Additionally, he also reorganized trade unions and broadened their power, giving the workers the right to strike, and restructured financial-industrial capital groups.
Regarding education, MacArthur instructed the removal of militarist ideology from the school system and banned the propagation of Shinto and Taoist education. The new education system conditioned students to readily accept democratic, liberal, and egalitarian ideals rather than worshiping the Emperor.
with the Japanese
MacArthur instructed American soldiers to respect the local people – which included taking their shoes off before entering a house, respecting cultural norms, and helping underprivileged children.
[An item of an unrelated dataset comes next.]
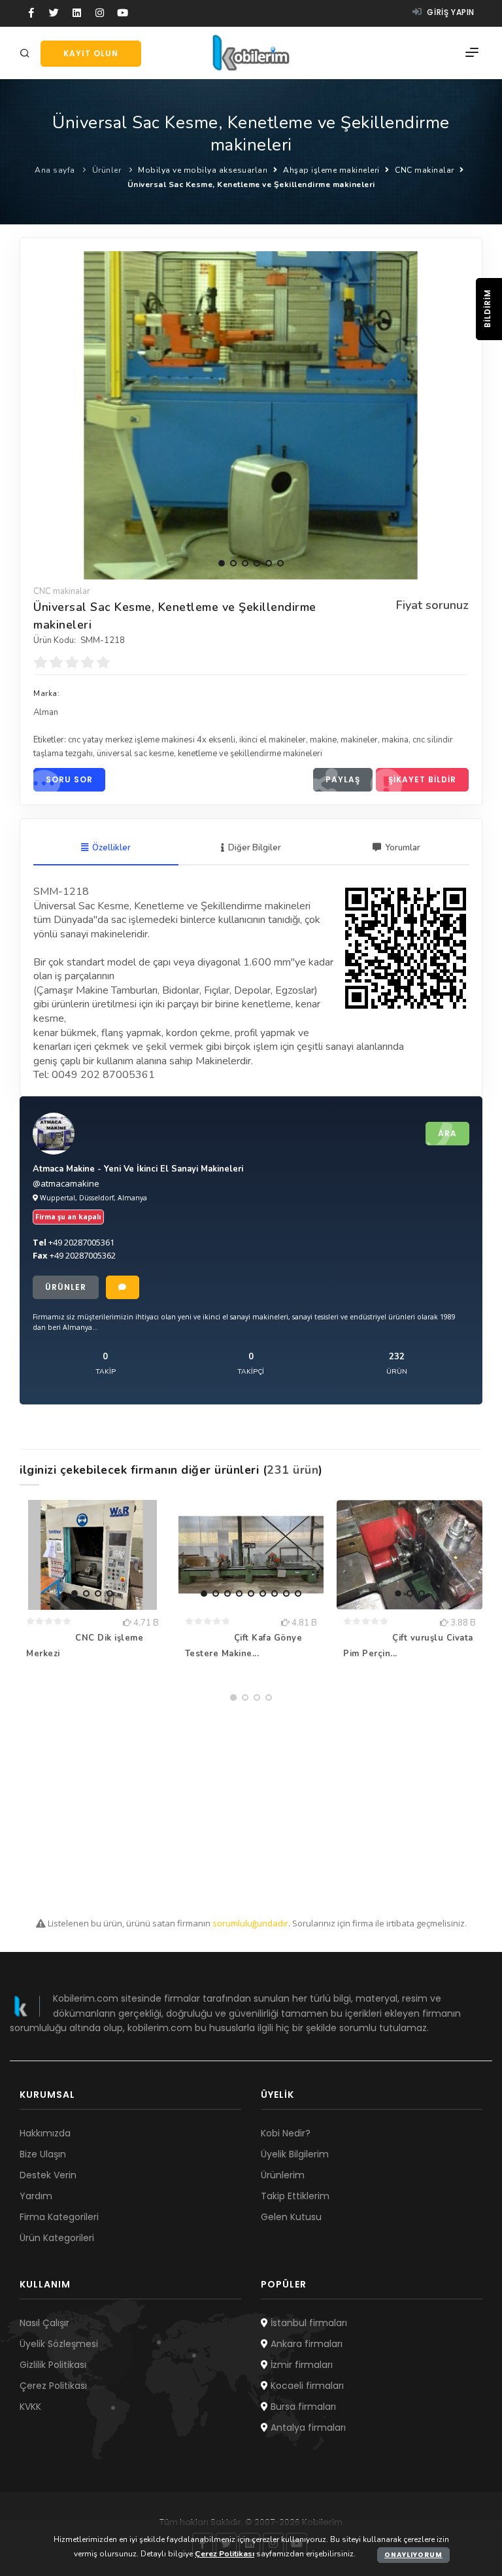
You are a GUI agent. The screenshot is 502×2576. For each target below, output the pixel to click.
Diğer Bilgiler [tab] (254, 848)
That is how Japanese people’s attitude toward American soldiers changed from fear to respect. Within six short months of landing on Japanese soil, the local population posed no threat to American soldiers, who were able to move around the country disarmed and had no need to defend themselves.
When the Korean War broke out, MacArthur was able to safely withdraw most of the troops occupying Japan and sent them to Korean, where they fought under his command against North Korea.
MacArthur did not travel much in Japan, and rarely had contact with Japanese people, only meeting with a few senior Japanese officials, but a large number of Japanese people were still fascinated by him. Most citizens treated him with the same respect as they would treat their emperor, considering him as the savior of Japan.
They gave him countless presents, offered him land, and sent him thousands of letters. Altogether, MacArthur has received about half a million letters from the Japanese population. Many expressed their gratitude toward his generous policies.
The letters were so many that they inspired Japanese writer Sodei Rinjiro to write a book called “Dear General MacArthur: Letters from the Japanese during the American occupation” published in 2001. Sodei has read more than 10 thousand letters and used 120 in his book.,/
Even though the “Gaijin Shogun” (Foreign General) had almost complete control over the country, the Japanese people liked him. They thought he was liberating them from war, poverty, from the oppression of the authoritarian Japanese political regime, as well as from the despair and starvation.
In 1949, MacArthur made a sweeping change in the SCAP power structure that greatly increased the power of Japan’s native rulers, and the occupation began to draw to a close. He handed over power to the Japanese government but remained in Japan until relieved by President Harry S. Truman on April 11, 1951.
On the way from his residence to the Atsugi airport, hundreds of thousands of Japanese were seen surrounding the building to see him off. They accompanied him with resounding voices exclaiming: Marshal!
His wisdom and political savvy, coupled with his tolerance, have touched the hearts of millions of Japanese people. He helped Japan to transit to a new era of development – in 10 years, Japan became the second most powerful economy in the world, boasting a stable and advanced society.
Due to his honorable contributions, MacArthur has been honored by the Japanese as one of the most popular 12 Japanese celebrities of Japan. His policies and respectfulness have contributed to creating modern Japan as we know it.